Friday, March 30, 2012

Oh, it's that boy from my class!


My visit to Madurai has begun with a startling discovery that they have opened a mall near Gokhale road. I discovered it after reading this article. It is very elegantly written not discounting the fact that mall or not, it is still situated in Madurai. I also noticed that one Mr. A.Shrikumar has written the article. I remembered vaguely that a classmate of mine with the same name, ignoring the rest of school's mad sprint for engineering/medicine, took up liberal arts. I have not seen him since I joined college and recalled my mother telling me that he is now working as a journalist at The Hindu. I know and remember him because of this funny thing that happened when I was in fourth grade. Apart from the zillion other competitions that TVS had, there was one that was an intra co-curricular affair that happened every year with about 30 different competitions including English handwriting, Tamil handwriting, etc. 

Taking a slight deviation from the main story, I feel that I have to tell you about the handwriting bit. I remember the handwriting competitions very well because it was the age where a person's success in life was measured by the slant of the copper plate. My mother blamed her handwriting for all the opportunities that she missed in her life. Egged on by my grandfather and the fun gang that our family is, there has always been a medium to heavy paranoia around handwriting. I copied pages and pages of Macmillan's handwriting books, perfecting the loop of my J’s, the curve of my e's and the slant of my t's. I wrote in pen while at home even when I was in first grade when the rest of the kids were just scribbling with crayons and pencils. I used gel pens; the ones whose blue was slightly more vivid adding flavour to my perfect copper plate. There was one gel pen whose blue was more like purple and when they stopped making it, I wrote to the manufacturer and got him to ship me 50 pens. My handwriting was thus renowned in my parents' circles and was proudly displayed when someone came home (Exhibit A).
Exhibit A (Writing in 5th Std)




After a year at college, the copperplate lost its "pointiness" and started having wide spaces in between the joints, overall reflecting the amount of time I spent writing records, which varied between 30-35 minutes. In the second year, the time reduced to 20 minutes and the tittles over my i's and the crosses over t's missed their marks by inches. By the end of third year, my records became very well known for the extremely illegible scrawl and many a lab prof have shuddered at my written work (Exhibit B). I once told this gleefully to my mother, who literally clutched her heart and left the room.

Exhibit B (Writing in the third year of college)



Coming back to the main story, it was my fourth grade and I had just joined TVS. Of the 13 or so cultural competitions I had entered  (even fancy dress as the little known Bhikhaji Cama), there was a poetry recitation competition for which Shrikumar and I were chosen from Fourth "A" to represent our class.

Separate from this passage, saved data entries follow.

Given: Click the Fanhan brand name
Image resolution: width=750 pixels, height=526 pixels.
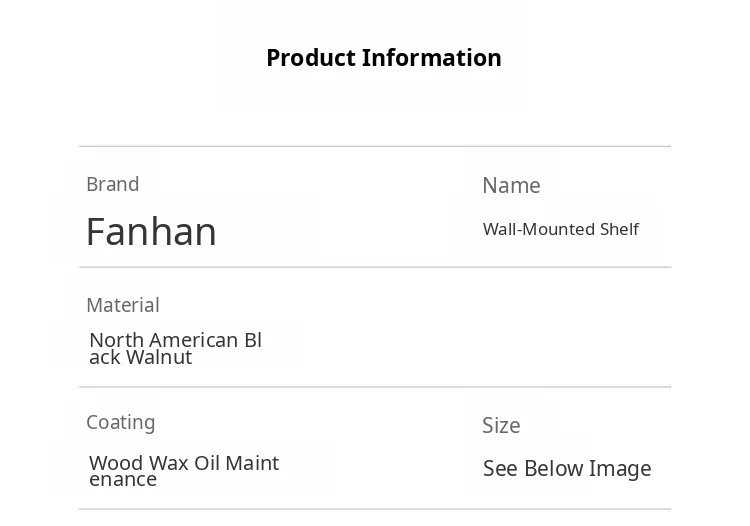Looking at the screenshot, I should tap(151, 232).
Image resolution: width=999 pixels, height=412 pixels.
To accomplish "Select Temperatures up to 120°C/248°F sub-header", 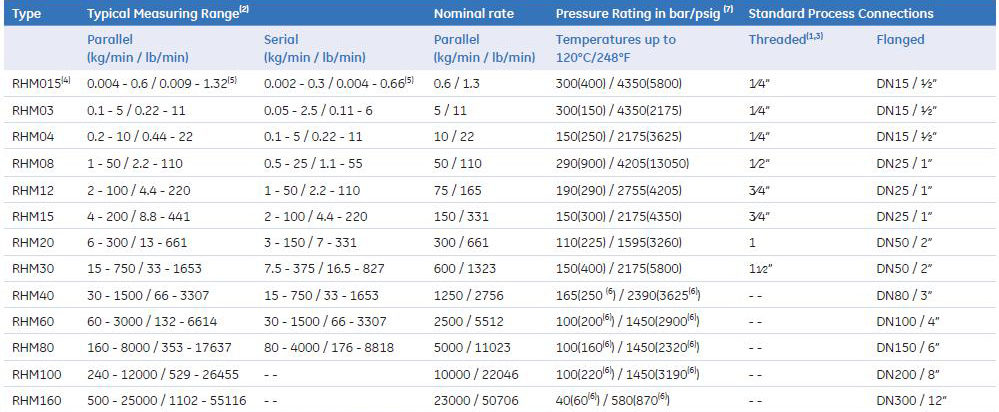I will (616, 48).
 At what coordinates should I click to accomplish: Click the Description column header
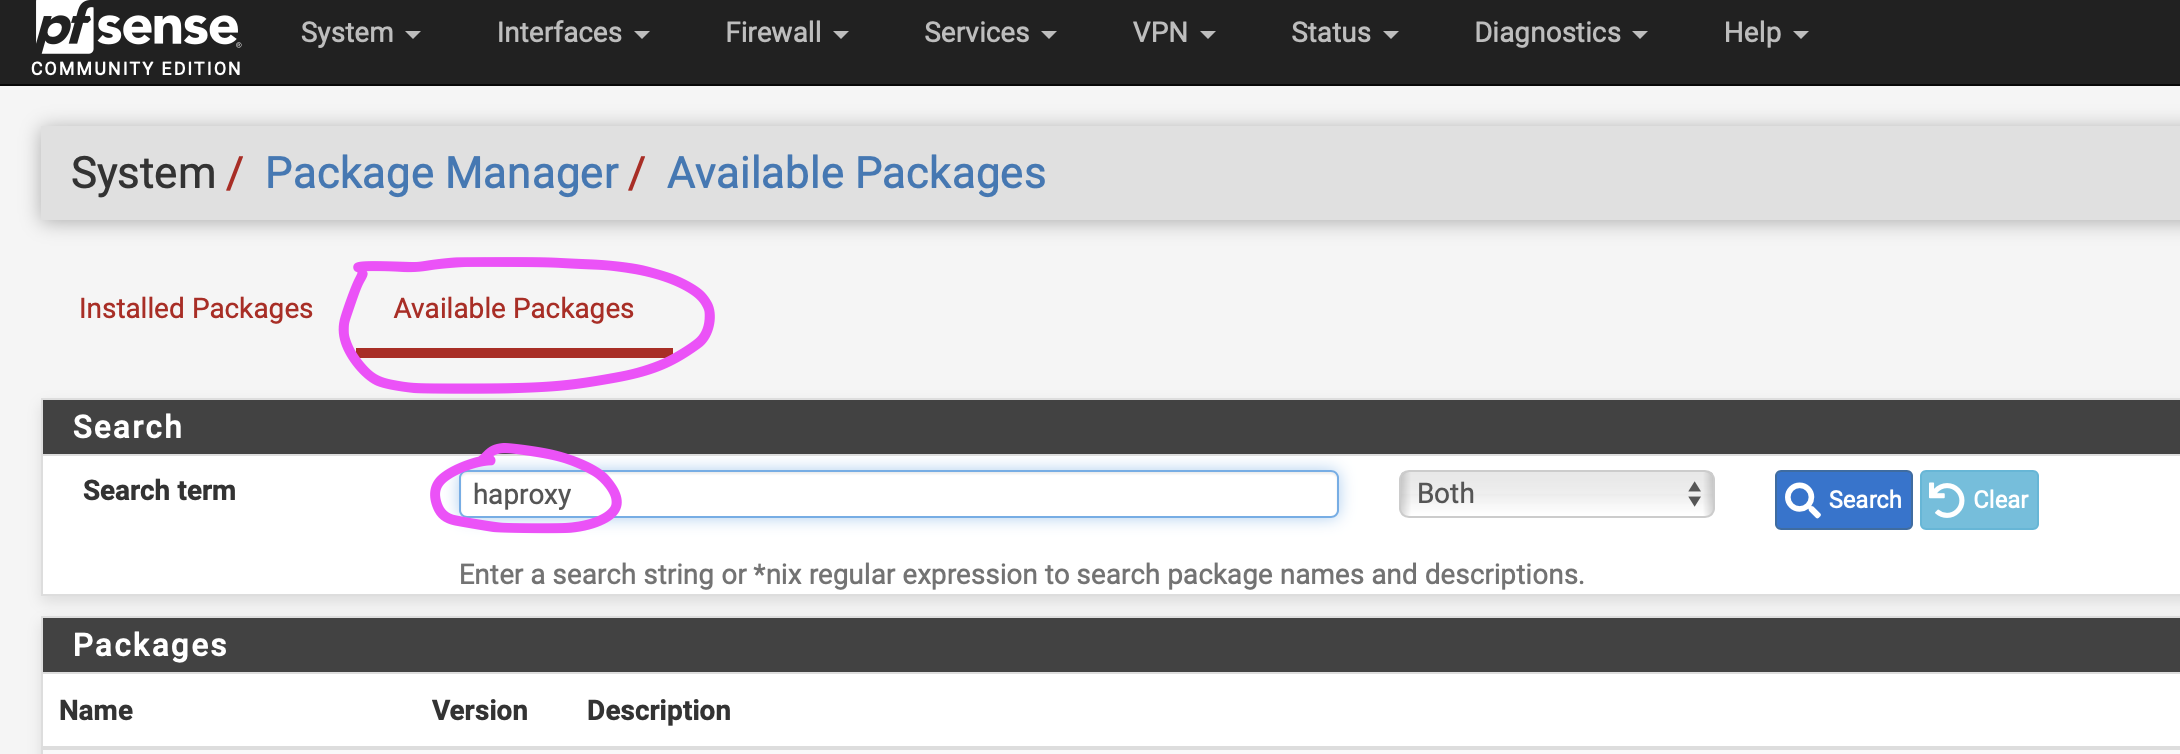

I practiced the following for days together

To My Sister
O my sister remember the stars the tears the trains
The woods in spring the leaves the scented lanes
Recall the gradual dark the snow’s unmeasured fall
The naked fields the cloud’s immaculate folds
Recount each childhood pleasure: the skies of azure
The pageantry of wings the eye’s bright treasure.

Keep faith with present joys refuse to choose
Defer the vice of flesh the irrevocable choice
Cherish the eyes the proud incredible poise
Walk boldly my sister but do not deign to give
Remain secure from pain preserve thy hate thy heart.
~ Theodore Roethke

Phrases with fancy words like "Immaculate folds" & "Pageantry of wings" stuck to me so much that I was able to retrieve this poem in Google just by searching for those phrases. I practiced this darn poem for days together. All was well, until the day before the competition, the class teacher called Shrikumar & I to tell us that she had made a mistake and only one person was to be selected from one class. She reasoned that since I was already in 13 or so contests, it made sense for Shrikumar to go for this one. 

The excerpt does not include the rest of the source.